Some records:
^^^^^^^^^^^^^^^^

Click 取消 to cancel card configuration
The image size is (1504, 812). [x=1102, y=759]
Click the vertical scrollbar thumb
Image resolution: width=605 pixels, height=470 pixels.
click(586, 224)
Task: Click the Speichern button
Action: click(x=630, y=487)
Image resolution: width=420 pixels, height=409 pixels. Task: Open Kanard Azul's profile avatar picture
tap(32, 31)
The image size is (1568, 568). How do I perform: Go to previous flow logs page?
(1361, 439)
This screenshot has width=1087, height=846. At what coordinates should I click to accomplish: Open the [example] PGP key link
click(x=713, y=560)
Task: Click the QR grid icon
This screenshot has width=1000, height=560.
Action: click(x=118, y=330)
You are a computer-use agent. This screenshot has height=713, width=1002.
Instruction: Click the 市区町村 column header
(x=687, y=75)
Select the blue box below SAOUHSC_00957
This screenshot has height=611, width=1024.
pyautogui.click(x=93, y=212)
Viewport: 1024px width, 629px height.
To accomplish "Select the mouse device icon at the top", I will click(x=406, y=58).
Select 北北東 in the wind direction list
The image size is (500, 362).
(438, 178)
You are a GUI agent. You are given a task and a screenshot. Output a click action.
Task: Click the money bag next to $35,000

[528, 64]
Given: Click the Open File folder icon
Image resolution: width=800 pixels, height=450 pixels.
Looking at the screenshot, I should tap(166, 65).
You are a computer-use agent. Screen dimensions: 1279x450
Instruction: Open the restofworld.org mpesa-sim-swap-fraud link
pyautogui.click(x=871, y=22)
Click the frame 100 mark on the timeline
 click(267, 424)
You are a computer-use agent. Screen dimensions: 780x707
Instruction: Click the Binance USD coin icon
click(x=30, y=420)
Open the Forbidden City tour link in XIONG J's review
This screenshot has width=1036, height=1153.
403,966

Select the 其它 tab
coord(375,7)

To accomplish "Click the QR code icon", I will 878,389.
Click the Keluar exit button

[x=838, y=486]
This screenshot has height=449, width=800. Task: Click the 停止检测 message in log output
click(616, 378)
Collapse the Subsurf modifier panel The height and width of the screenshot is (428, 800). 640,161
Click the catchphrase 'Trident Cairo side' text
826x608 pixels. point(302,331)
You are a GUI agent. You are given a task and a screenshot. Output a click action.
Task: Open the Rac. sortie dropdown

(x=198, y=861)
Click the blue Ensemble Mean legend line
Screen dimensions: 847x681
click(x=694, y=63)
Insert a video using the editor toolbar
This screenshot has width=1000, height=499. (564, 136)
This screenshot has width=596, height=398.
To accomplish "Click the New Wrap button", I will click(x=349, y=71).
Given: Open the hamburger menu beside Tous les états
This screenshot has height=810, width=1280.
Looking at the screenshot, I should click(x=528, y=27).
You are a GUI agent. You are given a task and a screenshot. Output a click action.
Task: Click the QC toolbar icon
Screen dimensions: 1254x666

^^^^^^^^^^^^^^^^

SET PROBLEM - Turn the records above into a JSON list of strings with one string per line, skipping the blank lines.

FULL OUTPUT -
[
  "Click 取消 to cancel card configuration",
  "The image size is (1504, 812). [x=1102, y=759]",
  "Click the vertical scrollbar thumb",
  "Image resolution: width=605 pixels, height=470 pixels.",
  "click(586, 224)",
  "Task: Click the Speichern button",
  "Action: click(x=630, y=487)",
  "Image resolution: width=420 pixels, height=409 pixels. Task: Open Kanard Azul's profile avatar picture",
  "tap(32, 31)",
  "The image size is (1568, 568). How do I perform: Go to previous flow logs page?",
  "(1361, 439)",
  "This screenshot has width=1087, height=846. At what coordinates should I click to accomplish: Open the [example] PGP key link",
  "click(x=713, y=560)",
  "Task: Click the QR grid icon",
  "This screenshot has width=1000, height=560.",
  "Action: click(x=118, y=330)",
  "You are a computer-use agent. This screenshot has height=713, width=1002.",
  "Instruction: Click the 市区町村 column header",
  "(x=687, y=75)",
  "Select the blue box below SAOUHSC_00957",
  "This screenshot has height=611, width=1024.",
  "pyautogui.click(x=93, y=212)",
  "Viewport: 1024px width, 629px height.",
  "To accomplish \"Select the mouse device icon at the top\", I will click(x=406, y=58).",
  "Select 北北東 in the wind direction list",
  "The image size is (500, 362).",
  "(438, 178)",
  "You are a GUI agent. You are given a task and a screenshot. Output a click action.",
  "Task: Click the money bag next to $35,000",
  "[528, 64]",
  "Given: Click the Open File folder icon",
  "Image resolution: width=800 pixels, height=450 pixels.",
  "Looking at the screenshot, I should tap(166, 65).",
  "You are a computer-use agent. Screen dimensions: 1279x450",
  "Instruction: Open the restofworld.org mpesa-sim-swap-fraud link",
  "pyautogui.click(x=871, y=22)",
  "Click the frame 100 mark on the timeline",
  " click(267, 424)",
  "You are a computer-use agent. Screen dimensions: 780x707",
  "Instruction: Click the Binance USD coin icon",
  "click(x=30, y=420)",
  "Open the Forbidden City tour link in XIONG J's review",
  "This screenshot has width=1036, height=1153.",
  "403,966",
  "Select the 其它 tab",
  "coord(375,7)",
  "To accomplish \"Click the QR code icon\", I will 878,389.",
  "Click the Keluar exit button",
  "[x=838, y=486]",
  "This screenshot has height=449, width=800. Task: Click the 停止检测 message in log output",
  "click(616, 378)",
  "Collapse the Subsurf modifier panel The height and width of the screenshot is (428, 800). 640,161",
  "Click the catchphrase 'Trident Cairo side' text",
  "826x608 pixels. point(302,331)",
  "You are a GUI agent. You are given a task and a screenshot. Output a click action.",
  "Task: Open the Rac. sortie dropdown",
  "(x=198, y=861)",
  "Click the blue Ensemble Mean legend line",
  "Screen dimensions: 847x681",
  "click(x=694, y=63)",
  "Insert a video using the editor toolbar",
  "This screenshot has width=1000, height=499. (564, 136)",
  "This screenshot has width=596, height=398.",
  "To accomplish \"Click the New Wrap button\", I will click(x=349, y=71).",
  "Given: Open the hamburger menu beside Tous les états",
  "This screenshot has height=810, width=1280.",
  "Looking at the screenshot, I should click(x=528, y=27).",
  "You are a GUI agent. You are given a task and a screenshot. Output a click action.",
  "Task: Click the QC toolbar icon",
  "Screen dimensions: 1254x666"
]